I could already smell it on her. It was all over her hands, all over the brand new dress I had just purchased the night before. (Yet another reason I should get double kudos, but it gets better, reader. Oh, it gets much better.)
So I drag my exhausted toosh out of bed, prepared to slowly but surely clean her hands of all the nail polish. The dress was a lost cause and would join the cemetery of other garments destroyed by the little imp.
There it was. I think my heart stopped. 14 bottles of nail polished rested on a towel on the *gasp* couch. But oh, blessed day, they were on the towel. I didn't yell. I didn't go in search of the leather whip. There was a little bit on the arm rest, but, shoot, I could clean that off easy peasy. Japanesey.
I gathered the towel with all the nail polish, and as I pick it up, I feel the unmistakable tug and look beneath the tomb stone to find all 14 bottles worth of nail polish DUMPED on the couch.
This, of course, was after an hour or so of trying to clean it off with nail polish. Once I started seeing visions, I opened the window and fled to my moms house. It was safer if there were witnesses. I couldn't do anything too drastic.
We now refer to the incident as "The Terrible Awful". All I have to say to her is, "No, you can't watch a movie. You're in trouble. Remember The Terrible Awful?" And she bows her head in shame and remorse. She's a fine actress.
Anyway, I want those kudos. I didn't even yell at the child. But then, can I really blame her?
1) I shouldn't have been napping. No matter how exhausted I was, I know my daughter.

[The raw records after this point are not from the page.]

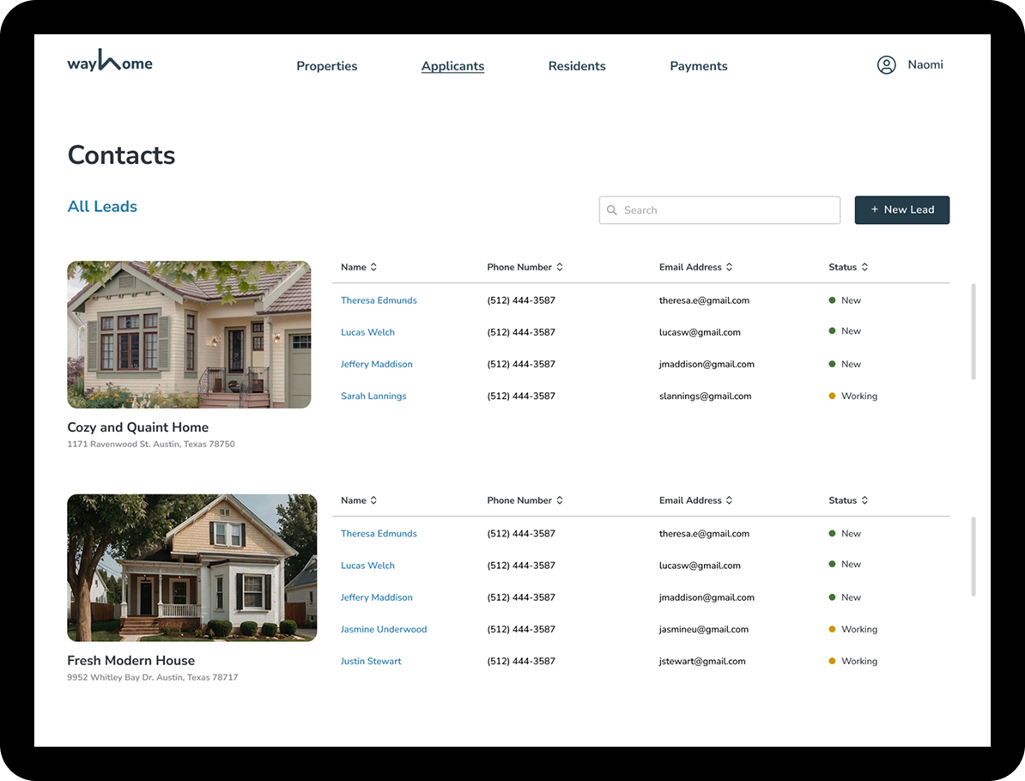Image resolution: width=1025 pixels, height=781 pixels.
Task: Open the Fresh Modern House photo thumbnail
Action: [191, 567]
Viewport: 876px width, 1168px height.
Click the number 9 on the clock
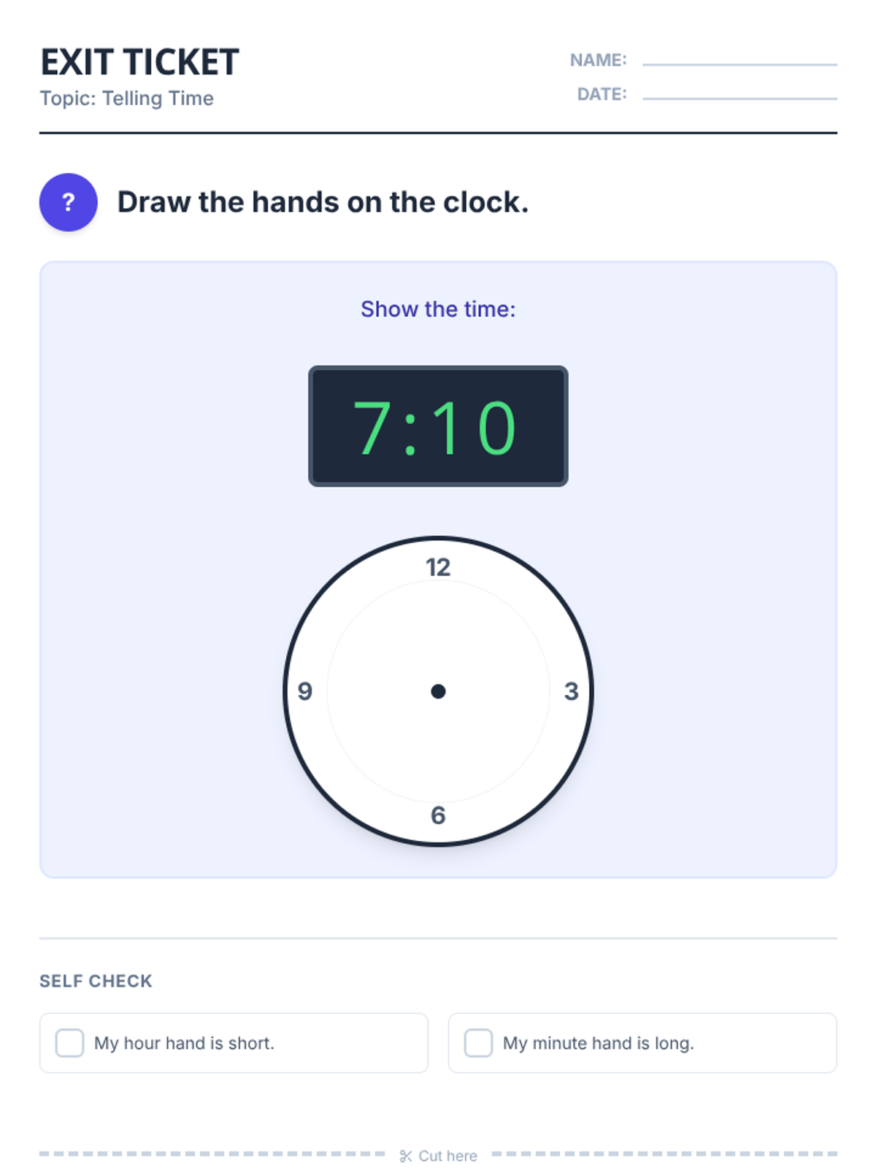[x=305, y=691]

2) She's 4. I really don't know how much I should expect out of a 4 year old. I do know that if she does it again, she's going to an all girls catholic school on the Eastern seaboard.
3) She came to get me. I'd like to think she was remorseful and felt guilty. I think I'll hold on to that, or sanity sake.

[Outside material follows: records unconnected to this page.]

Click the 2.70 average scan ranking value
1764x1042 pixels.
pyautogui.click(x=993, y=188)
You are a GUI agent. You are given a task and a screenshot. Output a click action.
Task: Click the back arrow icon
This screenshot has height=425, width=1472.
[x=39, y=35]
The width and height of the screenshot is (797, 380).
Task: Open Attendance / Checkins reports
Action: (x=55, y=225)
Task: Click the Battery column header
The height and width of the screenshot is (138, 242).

4) I couldn't speak to her afterward. I was so upset. So after about an hour of the silent treatment, she was coming to me with meek, "I love you, mommy"'s and melt-your-angry-heart hugs.
I also called Brett to talk me down. It helped redirect my anger 1,000 miles south when he said, "Can't you just clean it with some nail polish?"
Oooh, can I? I've been waiting for a reason to soak my arms up to my elbows with acetone!! SUPER!!
Whats that you say? It's only going to take 12 hours, in one hour increments, to make even a DENT in the mess?
What do you mean I shouldn't beat her with a cane? She's only four? She'll make much worse mistakes than this?
I CAN'T WAIT!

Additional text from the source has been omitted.